++++ SUPPLIED DATA

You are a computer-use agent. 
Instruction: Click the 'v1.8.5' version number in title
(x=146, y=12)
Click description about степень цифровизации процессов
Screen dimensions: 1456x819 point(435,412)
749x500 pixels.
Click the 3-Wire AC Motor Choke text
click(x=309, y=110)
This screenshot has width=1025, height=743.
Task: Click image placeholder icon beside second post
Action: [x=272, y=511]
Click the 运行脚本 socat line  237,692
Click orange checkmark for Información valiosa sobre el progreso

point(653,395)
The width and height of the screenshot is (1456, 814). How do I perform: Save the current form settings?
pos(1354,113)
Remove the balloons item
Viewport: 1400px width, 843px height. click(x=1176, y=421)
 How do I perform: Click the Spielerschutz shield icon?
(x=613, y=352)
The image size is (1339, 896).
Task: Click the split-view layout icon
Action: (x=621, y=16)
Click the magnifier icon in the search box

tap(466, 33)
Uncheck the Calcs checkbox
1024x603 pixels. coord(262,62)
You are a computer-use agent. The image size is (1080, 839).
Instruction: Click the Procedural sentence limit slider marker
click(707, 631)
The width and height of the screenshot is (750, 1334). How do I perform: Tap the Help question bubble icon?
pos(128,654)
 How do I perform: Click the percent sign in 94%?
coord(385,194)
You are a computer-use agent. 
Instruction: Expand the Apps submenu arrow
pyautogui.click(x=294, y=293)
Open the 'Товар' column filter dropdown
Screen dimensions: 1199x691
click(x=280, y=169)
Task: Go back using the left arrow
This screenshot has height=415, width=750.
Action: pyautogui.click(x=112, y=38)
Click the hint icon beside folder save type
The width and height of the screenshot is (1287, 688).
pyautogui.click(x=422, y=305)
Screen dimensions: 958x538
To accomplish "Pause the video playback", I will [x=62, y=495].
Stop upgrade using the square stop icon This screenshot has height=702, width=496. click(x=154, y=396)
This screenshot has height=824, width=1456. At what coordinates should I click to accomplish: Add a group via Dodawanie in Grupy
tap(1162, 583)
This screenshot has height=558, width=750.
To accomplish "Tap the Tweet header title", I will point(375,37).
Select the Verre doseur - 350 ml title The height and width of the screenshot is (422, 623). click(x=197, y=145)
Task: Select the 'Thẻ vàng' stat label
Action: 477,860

++++++++

(DIRECTIONS)
Having read the entries above, repeat them exactly.

(TASK ANSWER)
You are a computer-use agent. 
Instruction: Click the 'v1.8.5' version number in title
(x=146, y=12)
Click description about степень цифровизации процессов
Screen dimensions: 1456x819 point(435,412)
749x500 pixels.
Click the 3-Wire AC Motor Choke text
click(x=309, y=110)
This screenshot has width=1025, height=743.
Task: Click image placeholder icon beside second post
Action: [x=272, y=511]
Click the 运行脚本 socat line  237,692
Click orange checkmark for Información valiosa sobre el progreso

point(653,395)
The width and height of the screenshot is (1456, 814). How do I perform: Save the current form settings?
pos(1354,113)
Remove the balloons item
Viewport: 1400px width, 843px height. click(x=1176, y=421)
 How do I perform: Click the Spielerschutz shield icon?
(x=613, y=352)
The image size is (1339, 896).
Task: Click the split-view layout icon
Action: (x=621, y=16)
Click the magnifier icon in the search box

tap(466, 33)
Uncheck the Calcs checkbox
1024x603 pixels. coord(262,62)
You are a computer-use agent. The image size is (1080, 839).
Instruction: Click the Procedural sentence limit slider marker
click(707, 631)
The width and height of the screenshot is (750, 1334). How do I perform: Tap the Help question bubble icon?
pos(128,654)
 How do I perform: Click the percent sign in 94%?
coord(385,194)
You are a computer-use agent. 
Instruction: Expand the Apps submenu arrow
pyautogui.click(x=294, y=293)
Open the 'Товар' column filter dropdown
Screen dimensions: 1199x691
click(x=280, y=169)
Task: Go back using the left arrow
This screenshot has height=415, width=750.
Action: pyautogui.click(x=112, y=38)
Click the hint icon beside folder save type
The width and height of the screenshot is (1287, 688).
pyautogui.click(x=422, y=305)
Screen dimensions: 958x538
To accomplish "Pause the video playback", I will [x=62, y=495].
Stop upgrade using the square stop icon This screenshot has height=702, width=496. click(x=154, y=396)
This screenshot has height=824, width=1456. At what coordinates should I click to accomplish: Add a group via Dodawanie in Grupy
tap(1162, 583)
This screenshot has height=558, width=750.
To accomplish "Tap the Tweet header title", I will point(375,37).
Select the Verre doseur - 350 ml title The height and width of the screenshot is (422, 623). click(x=197, y=145)
Task: Select the 'Thẻ vàng' stat label
Action: 477,860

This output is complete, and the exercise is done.